• _About this exercise_
The word "plus" may appear in some of the lines below. State how many lines contain it, and write only that number.

• _Exercise inputs_
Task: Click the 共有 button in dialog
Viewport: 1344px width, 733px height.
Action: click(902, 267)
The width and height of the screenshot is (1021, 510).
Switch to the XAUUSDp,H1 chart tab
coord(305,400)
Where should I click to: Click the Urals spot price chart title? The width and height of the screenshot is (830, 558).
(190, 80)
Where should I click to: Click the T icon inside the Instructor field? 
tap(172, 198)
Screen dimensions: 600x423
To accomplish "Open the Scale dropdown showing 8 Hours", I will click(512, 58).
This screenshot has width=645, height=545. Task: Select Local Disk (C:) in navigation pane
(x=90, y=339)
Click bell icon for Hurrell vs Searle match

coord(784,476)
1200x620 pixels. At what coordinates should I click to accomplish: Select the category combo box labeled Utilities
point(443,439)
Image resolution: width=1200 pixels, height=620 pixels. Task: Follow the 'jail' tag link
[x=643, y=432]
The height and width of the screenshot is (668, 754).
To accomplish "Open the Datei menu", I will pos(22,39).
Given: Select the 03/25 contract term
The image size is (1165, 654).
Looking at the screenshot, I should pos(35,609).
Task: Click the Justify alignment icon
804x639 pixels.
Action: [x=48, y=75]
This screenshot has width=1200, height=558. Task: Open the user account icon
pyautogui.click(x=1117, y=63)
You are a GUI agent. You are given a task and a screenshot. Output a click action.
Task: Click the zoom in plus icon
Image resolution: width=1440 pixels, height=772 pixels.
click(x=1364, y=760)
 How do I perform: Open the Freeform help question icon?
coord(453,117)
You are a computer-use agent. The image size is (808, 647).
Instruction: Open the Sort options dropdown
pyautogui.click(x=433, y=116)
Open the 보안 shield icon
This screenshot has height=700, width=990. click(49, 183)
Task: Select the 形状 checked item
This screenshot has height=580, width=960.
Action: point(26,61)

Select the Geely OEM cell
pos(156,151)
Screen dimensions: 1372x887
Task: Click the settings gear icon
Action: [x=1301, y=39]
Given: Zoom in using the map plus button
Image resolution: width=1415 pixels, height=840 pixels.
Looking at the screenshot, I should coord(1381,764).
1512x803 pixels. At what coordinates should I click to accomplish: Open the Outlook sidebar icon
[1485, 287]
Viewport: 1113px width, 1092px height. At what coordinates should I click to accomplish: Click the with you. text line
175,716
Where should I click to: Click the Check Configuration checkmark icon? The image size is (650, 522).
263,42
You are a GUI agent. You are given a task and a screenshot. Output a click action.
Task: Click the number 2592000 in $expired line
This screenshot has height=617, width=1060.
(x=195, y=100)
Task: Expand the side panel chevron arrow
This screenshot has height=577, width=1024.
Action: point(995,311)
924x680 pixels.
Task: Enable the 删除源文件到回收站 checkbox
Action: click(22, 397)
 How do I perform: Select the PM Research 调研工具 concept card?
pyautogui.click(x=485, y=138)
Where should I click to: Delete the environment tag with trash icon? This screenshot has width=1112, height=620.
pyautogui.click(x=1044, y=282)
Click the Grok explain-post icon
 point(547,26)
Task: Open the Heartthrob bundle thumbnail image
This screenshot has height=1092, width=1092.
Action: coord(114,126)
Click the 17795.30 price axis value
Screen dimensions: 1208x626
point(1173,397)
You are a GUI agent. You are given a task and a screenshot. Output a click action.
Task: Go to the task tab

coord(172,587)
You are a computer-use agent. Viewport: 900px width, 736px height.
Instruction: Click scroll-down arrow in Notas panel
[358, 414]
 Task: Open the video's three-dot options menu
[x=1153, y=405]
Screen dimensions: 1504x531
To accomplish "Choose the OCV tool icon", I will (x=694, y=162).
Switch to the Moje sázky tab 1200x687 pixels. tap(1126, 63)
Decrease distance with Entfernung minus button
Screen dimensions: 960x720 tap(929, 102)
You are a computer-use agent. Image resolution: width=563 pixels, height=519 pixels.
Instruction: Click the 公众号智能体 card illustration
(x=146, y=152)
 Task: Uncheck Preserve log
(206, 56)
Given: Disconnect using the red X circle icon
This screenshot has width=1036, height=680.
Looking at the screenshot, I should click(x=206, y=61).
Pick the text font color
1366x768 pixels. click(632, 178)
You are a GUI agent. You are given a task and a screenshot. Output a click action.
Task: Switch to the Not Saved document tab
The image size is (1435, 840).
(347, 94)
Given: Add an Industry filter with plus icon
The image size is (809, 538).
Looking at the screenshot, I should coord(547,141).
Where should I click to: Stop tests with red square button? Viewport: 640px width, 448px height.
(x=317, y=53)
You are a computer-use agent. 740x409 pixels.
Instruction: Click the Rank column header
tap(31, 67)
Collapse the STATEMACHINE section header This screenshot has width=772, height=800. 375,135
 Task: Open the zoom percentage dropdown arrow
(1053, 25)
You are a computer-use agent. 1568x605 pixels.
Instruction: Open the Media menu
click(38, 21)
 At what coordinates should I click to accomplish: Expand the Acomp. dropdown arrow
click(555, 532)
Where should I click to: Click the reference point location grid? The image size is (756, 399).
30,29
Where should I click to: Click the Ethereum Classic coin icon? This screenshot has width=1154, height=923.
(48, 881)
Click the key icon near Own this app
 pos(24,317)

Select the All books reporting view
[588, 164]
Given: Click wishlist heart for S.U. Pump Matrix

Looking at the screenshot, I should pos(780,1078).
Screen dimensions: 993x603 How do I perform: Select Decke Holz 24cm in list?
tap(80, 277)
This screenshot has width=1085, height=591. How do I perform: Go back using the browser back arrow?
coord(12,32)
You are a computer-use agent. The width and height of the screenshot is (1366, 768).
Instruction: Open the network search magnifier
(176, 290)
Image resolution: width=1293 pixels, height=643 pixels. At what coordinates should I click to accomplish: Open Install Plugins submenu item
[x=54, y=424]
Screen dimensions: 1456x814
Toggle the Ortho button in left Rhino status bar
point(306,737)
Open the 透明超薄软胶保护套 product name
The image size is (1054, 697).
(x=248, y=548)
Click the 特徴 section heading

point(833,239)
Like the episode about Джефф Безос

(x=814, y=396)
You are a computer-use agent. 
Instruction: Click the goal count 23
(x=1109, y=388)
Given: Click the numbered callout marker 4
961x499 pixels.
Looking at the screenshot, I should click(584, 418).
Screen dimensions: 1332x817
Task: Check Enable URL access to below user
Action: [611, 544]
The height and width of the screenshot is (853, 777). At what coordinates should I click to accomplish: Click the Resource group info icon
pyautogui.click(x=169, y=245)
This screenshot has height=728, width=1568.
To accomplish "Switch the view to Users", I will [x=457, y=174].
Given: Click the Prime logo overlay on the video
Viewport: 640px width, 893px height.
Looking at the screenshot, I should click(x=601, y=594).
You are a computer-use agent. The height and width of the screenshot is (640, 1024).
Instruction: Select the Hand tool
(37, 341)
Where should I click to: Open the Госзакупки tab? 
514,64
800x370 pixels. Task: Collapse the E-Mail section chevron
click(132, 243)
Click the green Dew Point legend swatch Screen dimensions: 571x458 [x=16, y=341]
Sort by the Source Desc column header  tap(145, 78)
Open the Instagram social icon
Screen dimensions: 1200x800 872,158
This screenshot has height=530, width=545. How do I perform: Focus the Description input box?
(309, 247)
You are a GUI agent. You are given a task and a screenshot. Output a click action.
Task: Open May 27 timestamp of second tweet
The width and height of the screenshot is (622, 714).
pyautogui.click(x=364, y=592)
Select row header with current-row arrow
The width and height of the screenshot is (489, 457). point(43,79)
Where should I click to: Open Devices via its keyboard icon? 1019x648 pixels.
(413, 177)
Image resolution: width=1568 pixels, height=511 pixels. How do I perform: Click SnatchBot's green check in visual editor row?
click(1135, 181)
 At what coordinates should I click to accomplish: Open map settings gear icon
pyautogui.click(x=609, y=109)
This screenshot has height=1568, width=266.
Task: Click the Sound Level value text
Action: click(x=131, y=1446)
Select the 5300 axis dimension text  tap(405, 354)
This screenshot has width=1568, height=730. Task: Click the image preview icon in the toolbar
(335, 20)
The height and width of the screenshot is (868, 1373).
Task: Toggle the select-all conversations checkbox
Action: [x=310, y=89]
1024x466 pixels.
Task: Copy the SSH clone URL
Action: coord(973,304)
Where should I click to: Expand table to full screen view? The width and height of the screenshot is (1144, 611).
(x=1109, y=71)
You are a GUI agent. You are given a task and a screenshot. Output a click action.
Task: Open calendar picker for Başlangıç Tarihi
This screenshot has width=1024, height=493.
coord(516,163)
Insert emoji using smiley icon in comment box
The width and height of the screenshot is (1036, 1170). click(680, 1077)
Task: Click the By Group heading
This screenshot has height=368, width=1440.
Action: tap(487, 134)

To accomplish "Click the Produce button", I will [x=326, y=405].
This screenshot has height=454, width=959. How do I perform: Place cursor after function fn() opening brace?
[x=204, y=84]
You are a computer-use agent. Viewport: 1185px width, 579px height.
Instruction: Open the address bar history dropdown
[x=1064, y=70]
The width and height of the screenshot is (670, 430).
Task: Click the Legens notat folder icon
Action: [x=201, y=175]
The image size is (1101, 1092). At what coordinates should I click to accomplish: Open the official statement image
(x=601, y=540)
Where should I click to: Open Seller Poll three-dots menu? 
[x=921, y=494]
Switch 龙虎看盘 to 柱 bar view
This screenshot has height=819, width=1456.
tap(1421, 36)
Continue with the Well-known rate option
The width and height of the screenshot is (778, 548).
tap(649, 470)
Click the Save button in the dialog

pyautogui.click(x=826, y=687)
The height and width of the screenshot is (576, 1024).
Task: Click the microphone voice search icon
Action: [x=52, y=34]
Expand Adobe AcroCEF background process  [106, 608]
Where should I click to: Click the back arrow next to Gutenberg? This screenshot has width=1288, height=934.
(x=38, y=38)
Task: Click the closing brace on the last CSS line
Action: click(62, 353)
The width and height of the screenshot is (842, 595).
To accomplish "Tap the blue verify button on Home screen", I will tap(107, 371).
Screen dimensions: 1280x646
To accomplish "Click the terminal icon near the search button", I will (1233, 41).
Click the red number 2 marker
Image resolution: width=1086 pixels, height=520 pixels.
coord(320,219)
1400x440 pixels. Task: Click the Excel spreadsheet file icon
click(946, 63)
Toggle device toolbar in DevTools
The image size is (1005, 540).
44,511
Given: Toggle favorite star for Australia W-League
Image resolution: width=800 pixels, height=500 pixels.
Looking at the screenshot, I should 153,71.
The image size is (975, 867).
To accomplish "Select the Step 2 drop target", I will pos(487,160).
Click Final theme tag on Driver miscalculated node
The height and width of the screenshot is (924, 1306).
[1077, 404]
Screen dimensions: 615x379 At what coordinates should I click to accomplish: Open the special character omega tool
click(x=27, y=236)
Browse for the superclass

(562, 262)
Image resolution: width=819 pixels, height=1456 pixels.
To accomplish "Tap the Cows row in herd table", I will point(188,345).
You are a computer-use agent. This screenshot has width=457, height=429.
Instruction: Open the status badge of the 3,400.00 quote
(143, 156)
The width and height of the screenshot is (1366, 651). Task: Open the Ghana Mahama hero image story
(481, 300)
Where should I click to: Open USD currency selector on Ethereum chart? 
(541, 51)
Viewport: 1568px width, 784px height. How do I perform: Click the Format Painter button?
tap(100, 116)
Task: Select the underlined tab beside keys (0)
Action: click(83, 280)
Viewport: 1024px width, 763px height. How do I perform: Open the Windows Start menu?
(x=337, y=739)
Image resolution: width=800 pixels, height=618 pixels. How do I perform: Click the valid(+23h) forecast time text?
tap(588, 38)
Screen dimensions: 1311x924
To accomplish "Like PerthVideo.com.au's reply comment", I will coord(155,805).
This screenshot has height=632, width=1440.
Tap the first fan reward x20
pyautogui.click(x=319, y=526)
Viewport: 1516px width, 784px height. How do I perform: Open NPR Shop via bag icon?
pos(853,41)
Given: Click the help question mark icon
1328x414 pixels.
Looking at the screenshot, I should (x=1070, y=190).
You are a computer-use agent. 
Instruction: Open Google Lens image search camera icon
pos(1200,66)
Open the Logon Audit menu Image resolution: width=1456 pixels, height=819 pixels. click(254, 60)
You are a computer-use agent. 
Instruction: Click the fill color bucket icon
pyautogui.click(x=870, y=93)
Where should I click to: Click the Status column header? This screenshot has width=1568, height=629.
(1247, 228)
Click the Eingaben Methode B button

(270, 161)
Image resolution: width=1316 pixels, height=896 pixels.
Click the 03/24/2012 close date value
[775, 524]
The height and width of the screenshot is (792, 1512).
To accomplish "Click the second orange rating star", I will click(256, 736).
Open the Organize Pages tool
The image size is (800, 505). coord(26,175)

• _Task result_
3